Friday, June 08, 2007

Two Old Posts



1. As ever, proofreading, I am aware of the strange punctuational malady from which suffer: hyphenism, characterized by gratuitous and ornamental bridging of modifiers and nouns with hyphens. (Not to be confused, of course, with hyphy-ism [more on this later]). I am anxious about connections, anxious to make them. Am I making sense yet? I want you to nod your head. But, oh, things fall apart--nor all the king's adverbs, nor all the king's sutures, prevent the unchaining of the signifier after the cops visit the party and tell the people in charge to turn the music down and then drive away to do cop-type things.

Nor does the recourse to the indirect style of the fragment really help matters, forcing an attention to the types of coherence that are internal to phrase units, to meaning units. The layering and proliferation of polysemousness, of vernaculars, puns, auras, mediations, icings and smogs is, it seems, also another attempt to make things stick, connect.

The pin near the top of the assemblage pops out. It holds a thread which, wrapped anxiously and multiply around each of the links, those little dead spots in thinking, makes it seem as if these words actually fit together, had receptors and nodes and agendas and budgets and all that. But no, they just drift away from each other in zero-g.


2. One month ago or so: a perfect day (clear, windy, cloudy-sunny) for looking at office park sculpture, most daring and difficult of art forms. I left my phone (see: 1, things fall apart) in the lecture hall at CCA after the tremendous Ed Roberson/Evie Shockley reading, and some kind soul found it and then found me and, after driving over to pick it up, I decided to finally head down to UCSF Mission Bay to see Richard Serra's sculpture installation there. A gigantic cruise ship was beached in a parking lot that was pretending to be water. The parking lot stretched from the early 20th century to the early 21st century. There was monumental architecture and monumental absence, construction debris, machinery and light rail, as in, perhaps, Antonioni's Red Desert or any number of Pasolini's films.

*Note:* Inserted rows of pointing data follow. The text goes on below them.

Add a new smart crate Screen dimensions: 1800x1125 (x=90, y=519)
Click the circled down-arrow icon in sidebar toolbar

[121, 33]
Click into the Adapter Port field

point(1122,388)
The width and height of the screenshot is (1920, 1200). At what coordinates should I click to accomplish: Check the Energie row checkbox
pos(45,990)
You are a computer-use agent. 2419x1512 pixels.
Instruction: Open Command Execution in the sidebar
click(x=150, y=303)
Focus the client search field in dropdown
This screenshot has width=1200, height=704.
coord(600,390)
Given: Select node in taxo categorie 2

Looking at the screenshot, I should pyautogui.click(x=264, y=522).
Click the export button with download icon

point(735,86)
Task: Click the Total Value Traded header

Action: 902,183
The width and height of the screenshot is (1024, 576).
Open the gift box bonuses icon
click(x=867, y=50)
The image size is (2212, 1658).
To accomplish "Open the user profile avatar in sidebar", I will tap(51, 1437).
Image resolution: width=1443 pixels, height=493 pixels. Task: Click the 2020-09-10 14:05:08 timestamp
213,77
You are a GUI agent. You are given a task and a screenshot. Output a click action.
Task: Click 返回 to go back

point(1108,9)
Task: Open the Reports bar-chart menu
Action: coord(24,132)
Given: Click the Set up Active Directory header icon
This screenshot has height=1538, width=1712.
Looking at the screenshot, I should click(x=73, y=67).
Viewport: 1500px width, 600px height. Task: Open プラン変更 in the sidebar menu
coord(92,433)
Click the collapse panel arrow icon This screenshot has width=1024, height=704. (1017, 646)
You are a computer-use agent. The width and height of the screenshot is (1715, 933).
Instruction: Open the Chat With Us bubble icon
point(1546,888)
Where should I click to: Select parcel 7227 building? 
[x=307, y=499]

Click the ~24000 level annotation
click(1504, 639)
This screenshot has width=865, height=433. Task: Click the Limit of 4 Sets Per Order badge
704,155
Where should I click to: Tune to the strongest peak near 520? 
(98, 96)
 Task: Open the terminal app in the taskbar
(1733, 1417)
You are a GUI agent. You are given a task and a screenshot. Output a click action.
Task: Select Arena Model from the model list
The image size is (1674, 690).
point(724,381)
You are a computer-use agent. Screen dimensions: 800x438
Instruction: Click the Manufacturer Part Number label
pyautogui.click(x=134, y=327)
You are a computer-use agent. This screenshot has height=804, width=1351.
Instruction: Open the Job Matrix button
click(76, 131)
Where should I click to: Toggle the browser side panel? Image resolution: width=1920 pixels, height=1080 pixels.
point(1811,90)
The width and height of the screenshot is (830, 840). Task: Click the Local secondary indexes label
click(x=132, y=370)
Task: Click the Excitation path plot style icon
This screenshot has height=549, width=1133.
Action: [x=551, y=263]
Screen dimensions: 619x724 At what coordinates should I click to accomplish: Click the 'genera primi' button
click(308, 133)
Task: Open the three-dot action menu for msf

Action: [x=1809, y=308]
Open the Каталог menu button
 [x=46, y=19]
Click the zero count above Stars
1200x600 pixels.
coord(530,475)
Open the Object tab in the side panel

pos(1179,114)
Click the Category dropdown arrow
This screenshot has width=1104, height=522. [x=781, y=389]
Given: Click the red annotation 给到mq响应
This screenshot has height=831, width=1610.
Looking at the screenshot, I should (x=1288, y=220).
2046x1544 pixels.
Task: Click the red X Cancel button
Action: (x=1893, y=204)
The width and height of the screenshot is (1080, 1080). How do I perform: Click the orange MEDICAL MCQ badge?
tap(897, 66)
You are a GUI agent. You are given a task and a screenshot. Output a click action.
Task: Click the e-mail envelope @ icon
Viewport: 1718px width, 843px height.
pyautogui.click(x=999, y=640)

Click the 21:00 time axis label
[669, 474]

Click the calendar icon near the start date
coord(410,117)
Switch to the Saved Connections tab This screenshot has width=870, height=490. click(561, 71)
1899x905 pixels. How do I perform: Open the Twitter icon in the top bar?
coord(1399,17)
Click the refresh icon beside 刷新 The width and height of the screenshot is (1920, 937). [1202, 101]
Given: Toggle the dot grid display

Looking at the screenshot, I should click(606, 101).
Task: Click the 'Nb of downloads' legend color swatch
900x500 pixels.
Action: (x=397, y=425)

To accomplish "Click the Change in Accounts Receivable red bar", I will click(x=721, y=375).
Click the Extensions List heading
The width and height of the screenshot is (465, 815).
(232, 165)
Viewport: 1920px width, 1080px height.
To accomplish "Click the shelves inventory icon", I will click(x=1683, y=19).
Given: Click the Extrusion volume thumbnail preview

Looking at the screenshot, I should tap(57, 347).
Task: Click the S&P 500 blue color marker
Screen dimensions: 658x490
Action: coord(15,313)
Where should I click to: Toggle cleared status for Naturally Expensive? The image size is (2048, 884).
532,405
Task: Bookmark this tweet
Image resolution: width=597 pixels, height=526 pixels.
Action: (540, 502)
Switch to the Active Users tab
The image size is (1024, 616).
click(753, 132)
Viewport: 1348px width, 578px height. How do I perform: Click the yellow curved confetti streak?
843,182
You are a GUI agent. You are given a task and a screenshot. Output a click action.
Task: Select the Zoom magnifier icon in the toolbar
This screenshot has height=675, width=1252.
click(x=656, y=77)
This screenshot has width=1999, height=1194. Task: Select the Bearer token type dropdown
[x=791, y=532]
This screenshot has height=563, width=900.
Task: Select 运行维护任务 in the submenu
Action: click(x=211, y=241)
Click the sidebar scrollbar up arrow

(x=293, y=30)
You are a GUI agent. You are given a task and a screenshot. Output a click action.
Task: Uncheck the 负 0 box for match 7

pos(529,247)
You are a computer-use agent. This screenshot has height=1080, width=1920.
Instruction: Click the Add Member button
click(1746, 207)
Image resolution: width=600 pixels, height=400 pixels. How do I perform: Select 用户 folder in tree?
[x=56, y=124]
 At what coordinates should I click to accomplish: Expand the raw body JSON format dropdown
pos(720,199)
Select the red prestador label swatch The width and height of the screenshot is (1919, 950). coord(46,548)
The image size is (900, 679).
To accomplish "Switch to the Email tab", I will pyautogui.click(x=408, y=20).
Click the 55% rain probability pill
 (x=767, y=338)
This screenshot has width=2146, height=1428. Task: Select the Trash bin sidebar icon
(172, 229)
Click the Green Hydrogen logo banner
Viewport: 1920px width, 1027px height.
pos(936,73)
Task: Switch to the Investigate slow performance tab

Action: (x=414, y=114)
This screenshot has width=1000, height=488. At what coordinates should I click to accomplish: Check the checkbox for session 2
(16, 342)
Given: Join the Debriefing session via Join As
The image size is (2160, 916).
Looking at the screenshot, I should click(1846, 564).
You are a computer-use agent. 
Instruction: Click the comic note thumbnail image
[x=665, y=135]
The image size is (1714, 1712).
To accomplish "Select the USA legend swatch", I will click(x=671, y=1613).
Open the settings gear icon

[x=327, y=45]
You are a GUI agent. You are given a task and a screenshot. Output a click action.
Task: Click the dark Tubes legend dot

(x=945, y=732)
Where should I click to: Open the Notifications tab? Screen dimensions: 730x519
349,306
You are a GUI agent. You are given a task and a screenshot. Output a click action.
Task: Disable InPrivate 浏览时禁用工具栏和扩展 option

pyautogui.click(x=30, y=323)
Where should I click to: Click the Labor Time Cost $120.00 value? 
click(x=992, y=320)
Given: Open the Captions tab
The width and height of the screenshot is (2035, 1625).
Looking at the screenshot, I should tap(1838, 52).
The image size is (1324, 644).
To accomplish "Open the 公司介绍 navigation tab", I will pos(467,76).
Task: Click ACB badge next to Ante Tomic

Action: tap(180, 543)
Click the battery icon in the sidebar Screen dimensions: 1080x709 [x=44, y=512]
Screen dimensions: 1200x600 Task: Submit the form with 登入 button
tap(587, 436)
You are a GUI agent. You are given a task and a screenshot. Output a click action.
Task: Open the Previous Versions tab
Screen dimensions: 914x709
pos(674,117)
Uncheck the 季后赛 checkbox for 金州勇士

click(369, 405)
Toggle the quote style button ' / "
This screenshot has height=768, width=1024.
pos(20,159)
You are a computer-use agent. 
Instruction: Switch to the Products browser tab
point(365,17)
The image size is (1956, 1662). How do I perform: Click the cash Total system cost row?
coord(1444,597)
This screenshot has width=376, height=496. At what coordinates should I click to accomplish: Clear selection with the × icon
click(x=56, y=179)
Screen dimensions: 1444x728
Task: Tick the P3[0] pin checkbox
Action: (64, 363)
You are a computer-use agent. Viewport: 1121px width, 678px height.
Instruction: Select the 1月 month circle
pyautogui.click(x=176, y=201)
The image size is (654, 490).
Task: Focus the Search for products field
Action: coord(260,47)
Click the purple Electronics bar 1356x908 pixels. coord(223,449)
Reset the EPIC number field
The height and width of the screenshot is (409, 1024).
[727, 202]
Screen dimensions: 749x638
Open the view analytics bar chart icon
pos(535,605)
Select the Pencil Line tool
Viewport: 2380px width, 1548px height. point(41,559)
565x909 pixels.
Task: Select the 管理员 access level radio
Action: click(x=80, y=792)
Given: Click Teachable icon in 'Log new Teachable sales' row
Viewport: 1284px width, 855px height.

Ballast, the Serra installation, consists of two 50 ft. high rectangular steel slabs, tilted off vertical--both laterally and frontally-- by some very minute number of degrees. They are 133 ft. apart and communicate on some sonar dolphin-frequency to which ordinary perception has no access. I got up close, underneath one of the slabs, and looked up along its oxidized surface. Because the slab was off vertical, that's how I felt too, and on that day in particular, with low, fast clouds moving overhead opposite the tilt, a kind of weird counterbalance, I felt as if I were both improbably weightless and impossibly heavy.